Owing to its putative role as regulator of MEST expression, the transcript MESTIT1 is a strong candidate gene for Silver-Russell syndrome in 7q32.
We screened the two exons of MESTIT1 for genomic variants by SSCP.
It can be excluded that genomic variants in MESTIT1 are involved in the aetiology of Silver-Russell syndrome.
Although mutations in the MEST gene itself could not be identified in three independent studies9,12 (S Mergenthaler, personal communication), it is conceivable that genomic disturbances of MESTIT1 result in altered expression of MEST and thereby cause the SRS phenotype. Therefore, genomic alterations of MESTIT1 might be involved in the aetiology of SRS.
MATERIAL AND METHODS
We studied 46 patients with clinical features of SRS according to Wollmann et al.3 In this cohort, chromosomal aberrations and maternal UPD(7) had been previously excluded. As controls, we screened more than 50 German probands of normal growth. The study was approved by the ethical committee of the University Hospital of Aachen.
Genomic DNA was extracted from peripheral lymphocytes by standard techniques. The genomic DNA sequence coding the MESTIT1 transcript was screened by single strand conformation polymorphism analysis (SSCP); the two corresponding DNA segments were divided into 11 fragments to allow a reliable detection rate (table 1). Information on primer sequences are listed in table 1. PCR and SSCP were performed as described recently.14 PCR reactions always included 5% formamide and 10% glycerol and annealing temperature was 50°C for all fragments. To demonstrate the sensitivity of the SSCP and to characterise unusual SSCP patterns, PCR products were characterised by direct sequencing of PCR products using the Big Dye Terminator Cycle Sequencing System (ABI, Weiterstadt, Germany).

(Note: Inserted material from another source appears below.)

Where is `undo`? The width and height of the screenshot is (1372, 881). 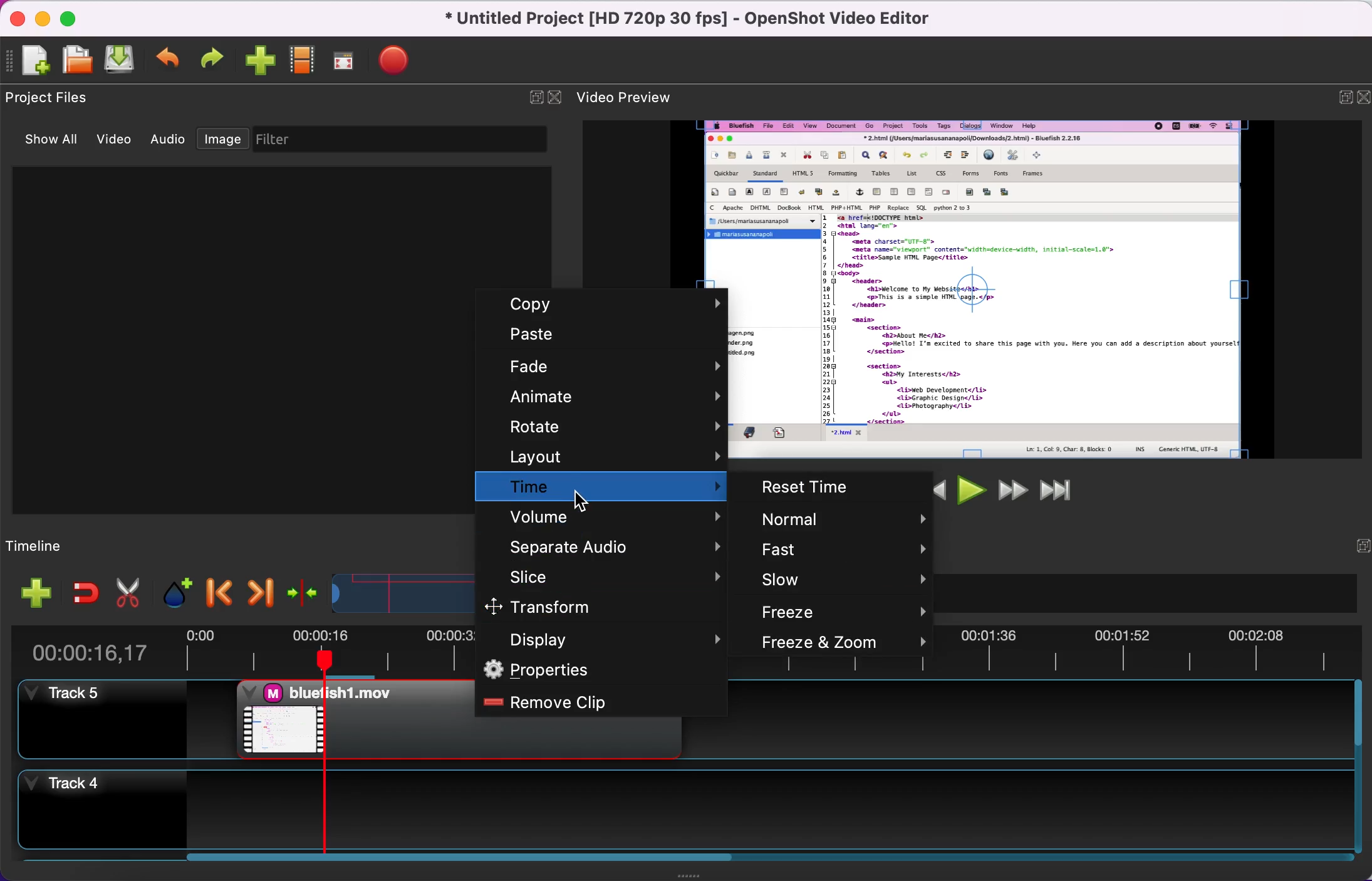 undo is located at coordinates (171, 59).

To allow rapid genotyping of MESTIT1, PCR based restriction fragment length polymorphism assays for the novel variants in the transcript were carried out (table 2) using the protocols described previously.14
By screening the genomic fragment encoding MESTIT1, we identified three new polymorphisms (table 2). At the nucleotide position of the EST AF482998, an A to T transversion was observed at nucleotide 2487, which affects the restriction site of Tsp509I. Two G to A transitions were observed at nucleotide 580 and nucleotide 126; for these variants, restriction assays using MscI and EagI were established.
The allelic distribution of these novel polymorphic variants were similar in SRS patients and in controls.

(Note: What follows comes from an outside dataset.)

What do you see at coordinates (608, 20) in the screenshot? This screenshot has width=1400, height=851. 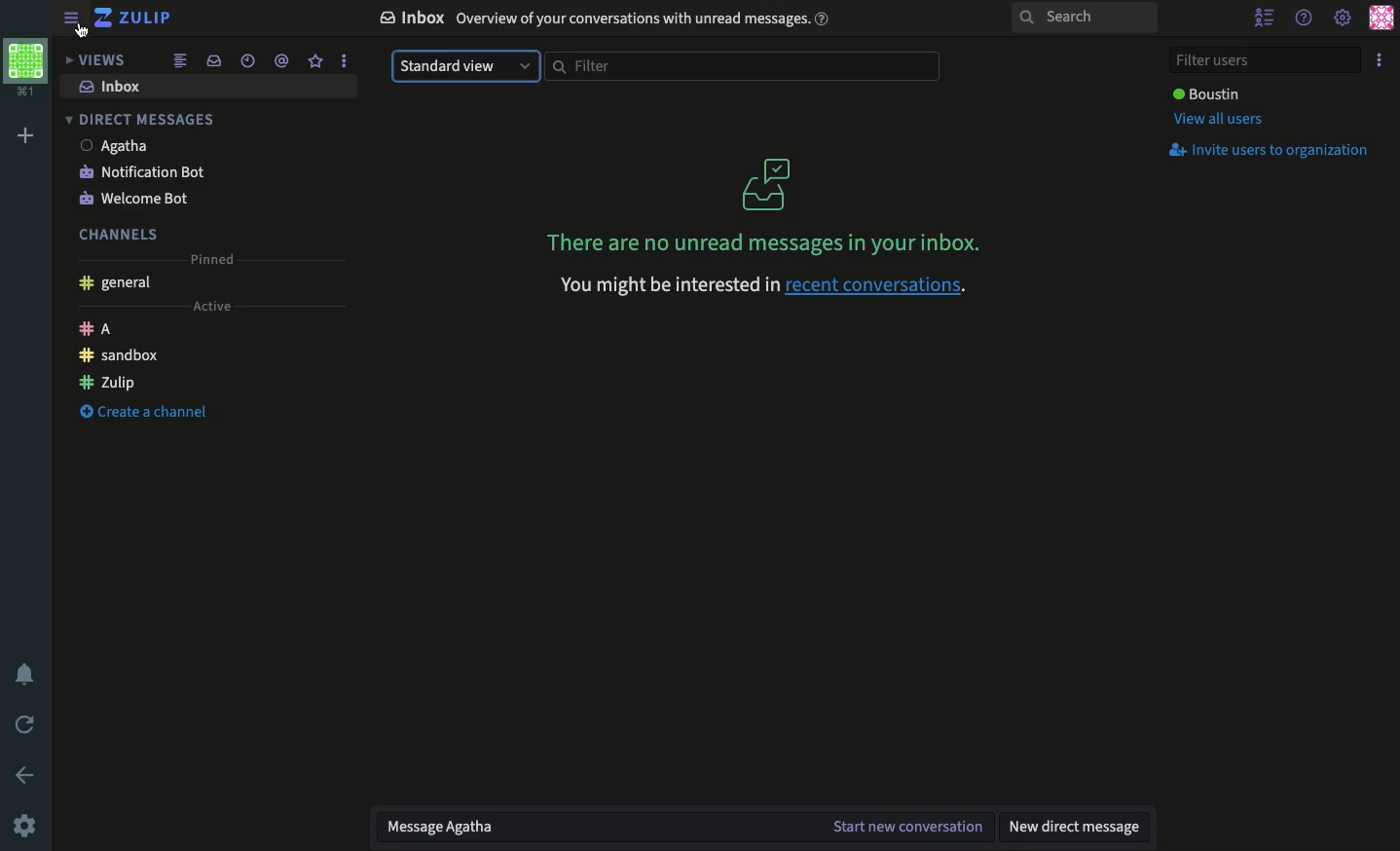 I see `Inbox` at bounding box center [608, 20].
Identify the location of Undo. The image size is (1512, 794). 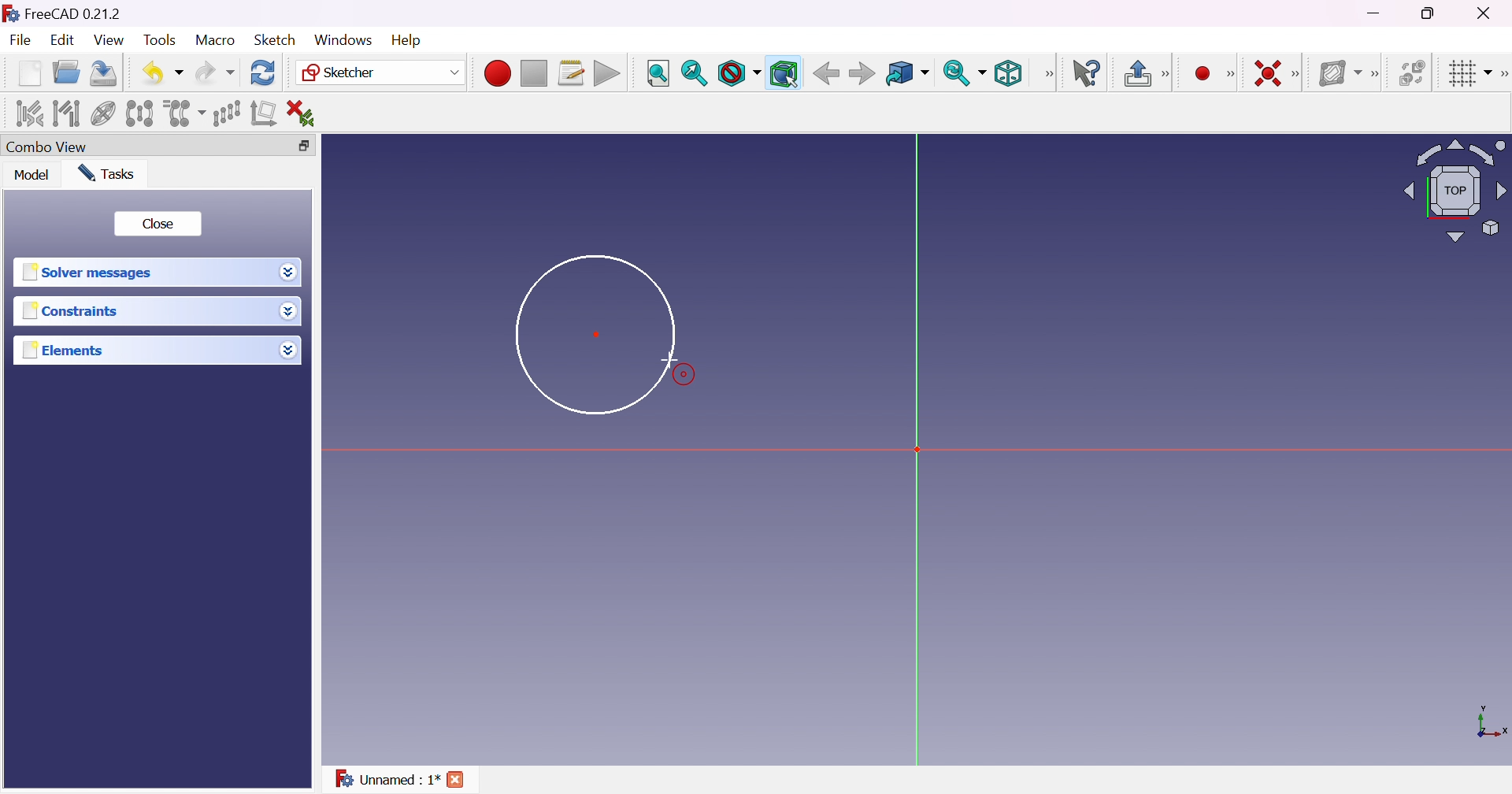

MESTIT1 has been proposed as a candidate for SRS because of its chromosomal localisation (7q32) and its putative role in the regulation of MEST expression.13 However, we did not detect any clinically relevant changes in MESTIT1. Some genomic variants may have been missed since the sensitivity of SSCP is less than 100%.15 However, the polymorphisms in MESTIT1 show the same distribution in patients and controls excluding the possibility of allelic association.
To sum up, polymorphisms in MESTIT1 are unlikely to play an important role in SRS. In addition to MEST/PEG1, COPG2, and PAX4,8–17MESTIT1 is a further transcript in 7q32 that has been excluded as a gene causing SRS. However, the identification of an imprinting cluster in 7q32 defined by the genes above as well as the finding of maternal UPD(7) in nearly 10% of SRS patients, among them a patient with a UPD restricted to 7q31-qter, makes the delineation of SRS as another imprinting syndrome still highly probable.
Further molecular investigations on the imprinted region in 7q32 will be necessary to estimate the contribution of chromosome 7 disturbances to the aetiology of SRS.
We thank all the SRS families for participating in this study. The study was supported by Pharmacia GmbH, Germany.